Will Gadd has climbed mountains and ice columns around the world, but his latest adventure saw him tackle something completely different.

Canmore climber Will Gadd says they found insects flying around, despite the –30 C temperatures

Ice climber Will Gadd manoeuvres underneath the ice of the Athabasca Glacier. (John Price Photography)

Will Gadd has climbed mountains and ice columns around the world, but his latest adventure saw him tackle something completely different.

The Canmore ice climber and a team of scientists from the University of Alberta and the Canada Science and Technology Museums, along with a film crew from Discovery Canada, made their way inside the Athabasca Glacier.

"The idea was to get underneath... and have a look around from a different perspective," he told The Homestretch this week.

"And we did it, it was a really interesting trip."

Found about halfway between Lake Louise and Jasper, the Athabasca is the most visited glacier in North America, said Gadd, who was named National Geographic Adventurer of the Year in 2015.

"Relatively speaking it's only a few kilometres off the road and they have the Brewster snow coaches that go up and down the glacier. It's an attraction," he said.

"It's also a source of a lot of water in the area and a pretty important place."

Regular visitors will have noticed big changes to the glacier over the last few decades, which precipitated the climb, said Gadd. The group was hoping to measure the receding from within the ice.

"It's receded a few kilometres back up the valley now and is much smaller," he said.

"So we wanted to learn a little bit more about what was going on underneath the surface."

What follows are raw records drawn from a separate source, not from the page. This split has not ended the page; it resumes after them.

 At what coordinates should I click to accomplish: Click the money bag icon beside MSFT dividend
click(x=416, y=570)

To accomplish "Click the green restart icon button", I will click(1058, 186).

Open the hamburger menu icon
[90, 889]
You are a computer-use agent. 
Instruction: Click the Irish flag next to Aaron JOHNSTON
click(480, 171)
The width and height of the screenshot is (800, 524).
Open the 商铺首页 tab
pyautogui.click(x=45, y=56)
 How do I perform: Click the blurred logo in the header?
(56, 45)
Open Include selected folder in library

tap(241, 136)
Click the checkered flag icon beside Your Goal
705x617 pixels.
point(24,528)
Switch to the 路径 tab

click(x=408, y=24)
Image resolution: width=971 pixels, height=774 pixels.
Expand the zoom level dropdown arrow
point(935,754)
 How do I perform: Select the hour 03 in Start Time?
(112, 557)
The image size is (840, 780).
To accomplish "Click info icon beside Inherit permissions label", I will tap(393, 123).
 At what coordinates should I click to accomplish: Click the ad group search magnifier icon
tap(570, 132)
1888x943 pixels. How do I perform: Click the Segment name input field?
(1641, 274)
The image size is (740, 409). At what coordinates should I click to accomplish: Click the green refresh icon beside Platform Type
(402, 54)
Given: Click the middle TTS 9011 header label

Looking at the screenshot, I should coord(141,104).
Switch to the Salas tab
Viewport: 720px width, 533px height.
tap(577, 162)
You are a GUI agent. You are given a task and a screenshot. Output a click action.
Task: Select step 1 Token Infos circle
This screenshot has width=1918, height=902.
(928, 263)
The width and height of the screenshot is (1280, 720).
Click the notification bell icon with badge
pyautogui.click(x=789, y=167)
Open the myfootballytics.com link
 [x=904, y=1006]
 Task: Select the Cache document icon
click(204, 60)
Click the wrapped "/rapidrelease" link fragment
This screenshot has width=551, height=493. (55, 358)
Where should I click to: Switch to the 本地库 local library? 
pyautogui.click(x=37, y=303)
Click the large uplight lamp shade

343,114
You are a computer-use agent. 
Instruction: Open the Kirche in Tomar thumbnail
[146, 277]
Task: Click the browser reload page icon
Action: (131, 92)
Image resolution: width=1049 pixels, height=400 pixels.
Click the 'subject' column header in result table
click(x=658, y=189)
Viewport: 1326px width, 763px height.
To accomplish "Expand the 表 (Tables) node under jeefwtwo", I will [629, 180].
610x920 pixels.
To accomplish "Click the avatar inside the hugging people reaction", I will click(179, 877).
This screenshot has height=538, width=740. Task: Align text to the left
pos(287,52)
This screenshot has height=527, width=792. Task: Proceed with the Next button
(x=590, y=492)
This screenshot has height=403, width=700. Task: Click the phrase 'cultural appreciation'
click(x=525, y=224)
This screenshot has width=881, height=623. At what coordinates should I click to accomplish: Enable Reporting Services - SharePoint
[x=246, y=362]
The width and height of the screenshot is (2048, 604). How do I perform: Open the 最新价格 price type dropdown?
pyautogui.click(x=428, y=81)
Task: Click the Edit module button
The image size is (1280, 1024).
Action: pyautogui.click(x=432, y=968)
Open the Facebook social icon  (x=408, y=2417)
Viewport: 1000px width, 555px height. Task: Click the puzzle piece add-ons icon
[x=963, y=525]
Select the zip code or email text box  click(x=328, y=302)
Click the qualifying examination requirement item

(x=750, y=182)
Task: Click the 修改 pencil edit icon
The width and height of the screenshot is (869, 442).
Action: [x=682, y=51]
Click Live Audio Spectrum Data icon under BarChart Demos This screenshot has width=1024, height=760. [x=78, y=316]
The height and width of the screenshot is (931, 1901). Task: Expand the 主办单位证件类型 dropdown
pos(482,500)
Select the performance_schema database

The plan was simple at first – hike up to the glacier, find a hole large enough and climb in.

Will Gadd, centre, and a team of scientists spent three days exploring the Athabasca Glacier. (Jason Armstrong)

But it took a little more work than that.

"We thought we would just march up the glacier in winter, find one of these holes and go down it," he said.

"But we kind of radically underestimated the blowing snow and we had to do like when you were a kid and you'd dig snow caves in your backyard, but this was vertical for about 10 metres and the whole team took turns digging our way through this giant snow plug."

Adding to the difficulty was the fact the temperature was sitting about –30 C when they made the three-day trip earlier this month.

Once they made their way inside the glacier, it was like stepping into a different world.

"When we popped into this passage, this blue, beautiful passage, it was 1 C," he said.

"It was absolutely stunning to go from this barren world where it was brutally cold like it was last week, then all of a sudden it feels balmy, we had a 30 degree swing."

The movement of the ice added to the intrigue, said Gadd, and danger.

Will Gadd climbs into the Athabasca Glacier. (John Price Photography)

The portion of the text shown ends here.